Tuesday, September 22, 2009

The Kessel Deal, Part 2 - The Boston Side and Why Toronto Loses

Boston GM Peter Chiarelli says Phil Kessel wanted to be traded in July - he came away with an excellent trade for a number of reasons.

He Got More Than An Offer Sheet

2 1sts and a 2nd is significantly more than a 1st, 2nd, and 3rd.

According to TSN, 2010 is a 'strong draft'

We don't pay much attention to TSN grading a future NHL draft - after all, they air the draft. However, the Bruins now have 5 picks in the top 2 rounds - 2 of their own, 2 from Toronto, and 1 from the Lightning.

Boston doesn't 'need' a player back

Boston's got some solid prospects all the way around the organization - that is why they felt confident enough to deal someone like Martins Karsums to the Lightning. Mikko Lehtonen could be on the Bruins in October, and he's got 20 goal potential. The Bruins have lots of right wing depth - while Kessel is an outstanding player, and he will be missed, they can do without him.

Marc Savard can now be retained

This is far from a guarantee, but Savard is deserving of a large pay raise commensurate with players like Daniel Briere. The Bruins owe 38 million to 10 players next season, so it may be a stretch to fit him in, but with Kessel on board, there was literally no chance of them retaining both players.

Boston has assets with which to rid themselves of bad contracts

Maybe Boston gets rid of Michael Ryder to make room for Marc Savard - but who wants Michael Ryder at that salary? Why of course no one - but with a 1st round pick bundled along with it, maybe Boston gets back a decent prospect.

Boston sells Kessel at the peak of his value

While Kessel is exceptionally talented, and the Boston Bruins as well, we are skeptical they could maintain their prodigious even-strength scoring ability. If Kessel scored 30 goals in 82 games next season, his trade value would certainly diminish.

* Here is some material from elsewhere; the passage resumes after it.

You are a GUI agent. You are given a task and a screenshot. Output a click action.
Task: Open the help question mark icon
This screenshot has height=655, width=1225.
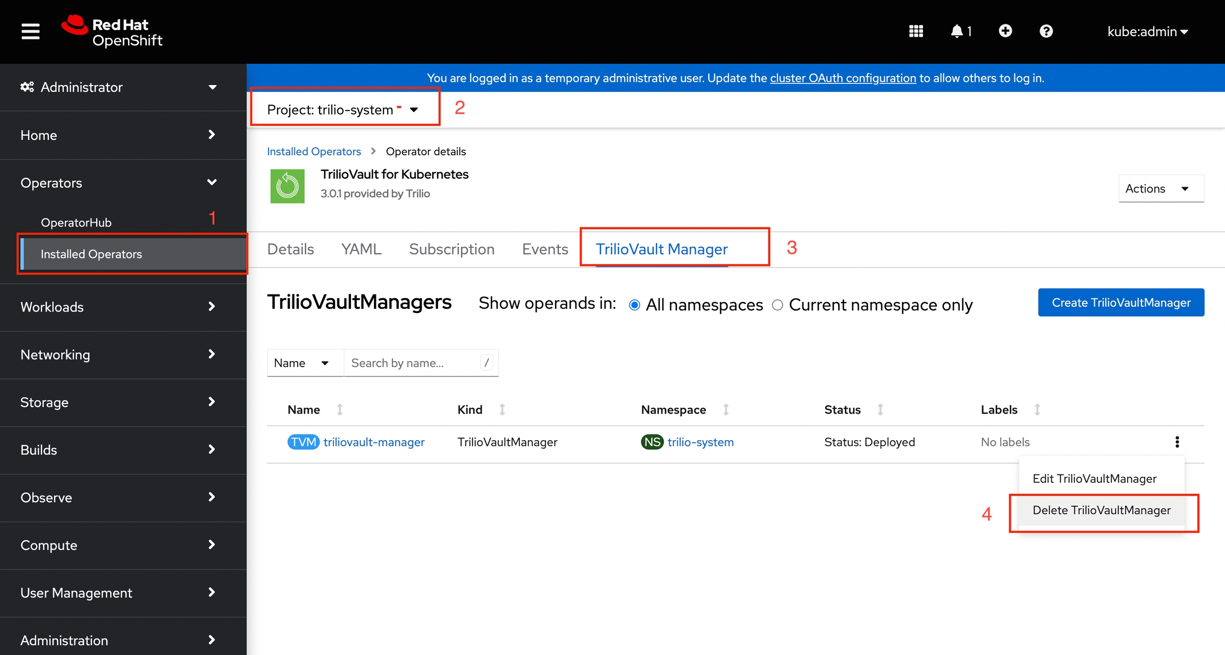coord(1046,31)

Boston has the ability to deal for Ilya Kovalchuk

Outlandish idea, but if both sides saw fit to do this, Boston could certainly make it happen. It would happen at the trade deadline, but it would give Boston the most dynamic scorer outside of Alexander Ovechkin.

Why Toronto Loses

Brian Burke may be overplaying his hand - by loading up on salaries now, he may be losing out on opportunities to raid the Chicago Blackhawks next off-season, as well as all the teams that are going to be dumping legitimate NHL talent to get under the salary cap. By not offer-sheeting Kessel, Burke drops a 2011 1st round pick, something which is no doubt valuable. While Burke may think he can sign undrafted free agents to make up for that, there are only so many of those players around. If Kessel is only a 30 goal scorer in Toronto, it seems this gambit is a massive failure.